French First Republic
08/06/2011 by Thor
The French First Republic (1792-1804) was established by the National Convention on September 22, 1792, and was legally created and enforced by the Constitution of 1793, during the French Revolution. The establishment of the National Convention that instated the First Republic was a direct consequence of August 10th events (1792), when members of the insurrectionary Paris Commune had attacked the Tuileries Palace, killing five hundred of the King’s Swiss guards and forcing Louis XVI and the royal family to take shelter with the Legislative Assembly. As a result, a party of six members of France’s Legislative Assembly had been assigned the task of overseeing elections for a new governing body which would hold executive powers and would have the task of drafting a new constitution. This new body was called the National Convention, whose first measure was to abolish the monarchy, and the second was the establishment of the French First Republic.

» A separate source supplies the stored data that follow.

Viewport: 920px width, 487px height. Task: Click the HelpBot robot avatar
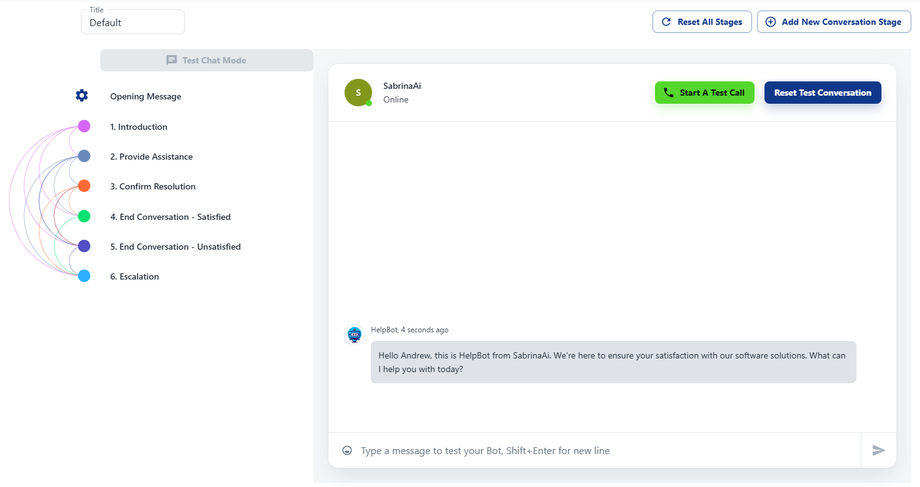click(354, 336)
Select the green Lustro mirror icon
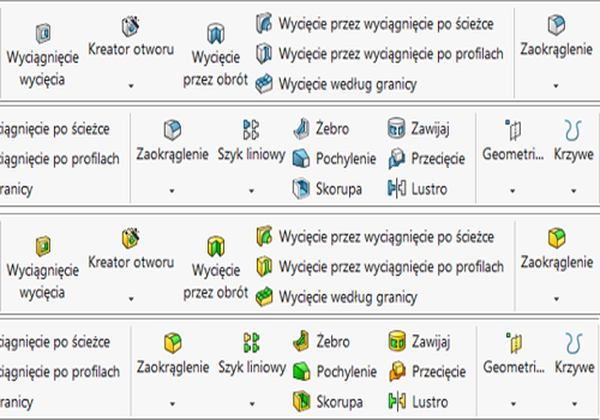Image resolution: width=600 pixels, height=420 pixels. point(397,402)
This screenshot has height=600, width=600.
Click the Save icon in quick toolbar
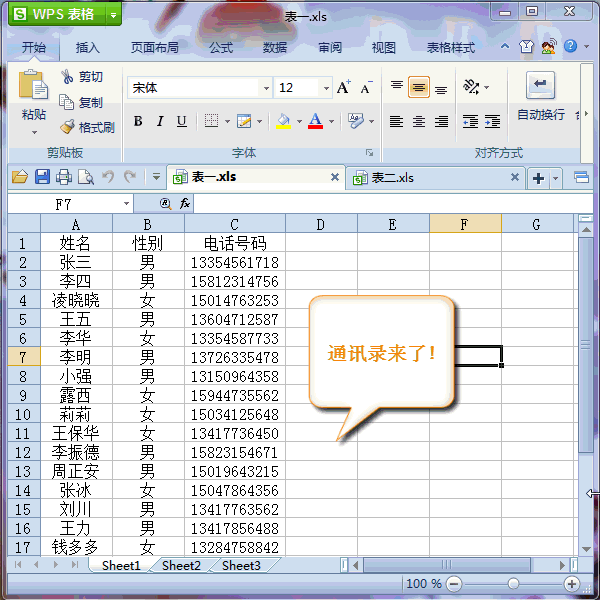[x=42, y=177]
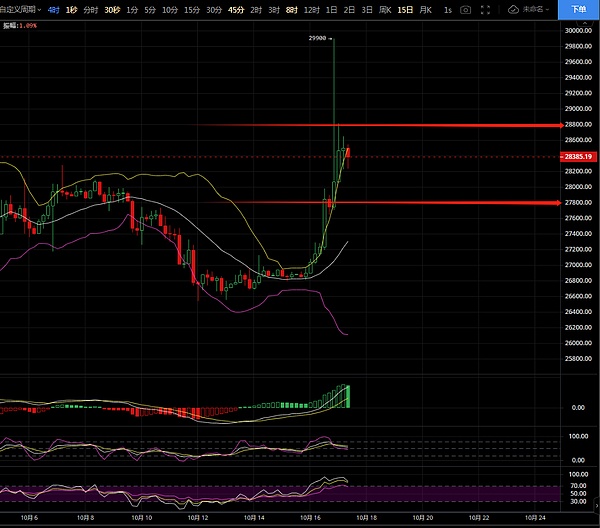Image resolution: width=600 pixels, height=528 pixels.
Task: Pick the 周K weekly candles
Action: [x=385, y=9]
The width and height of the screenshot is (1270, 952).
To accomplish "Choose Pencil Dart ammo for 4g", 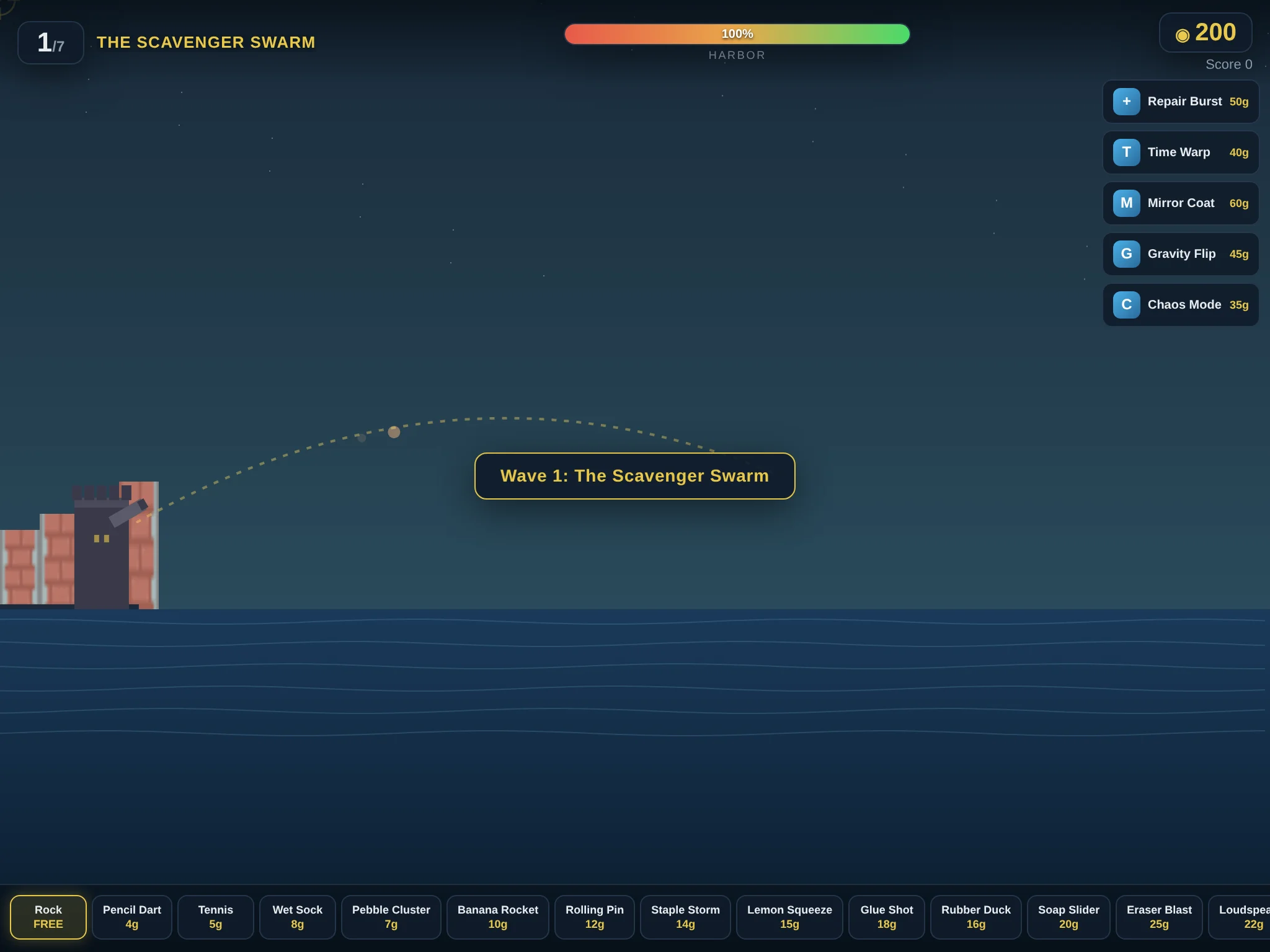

During the first two years of the First Republic, the National Convention was dominated by the Jacobin Maximilien Robespierre and his followers, who established the what is known as the Reign of Terror, during which, not only the King and his wife Maria Antoinette were executed on the guillotine, but also 30,000 people, most of them members of the nobility and the clergy. After Robespierre was overthrown and executed, the more moderate members of National Convention created the Constitution of 1795, establishing the French Directory, which was composed of five members who held executive powers, and a bicameral parliament that had legislative powers. In 1799, after a military coup organized by a member of the Consulate and Napoleon Bonaparte, the French Consulate was created. It lasted until 1804, when Napoleon was crowned emperor.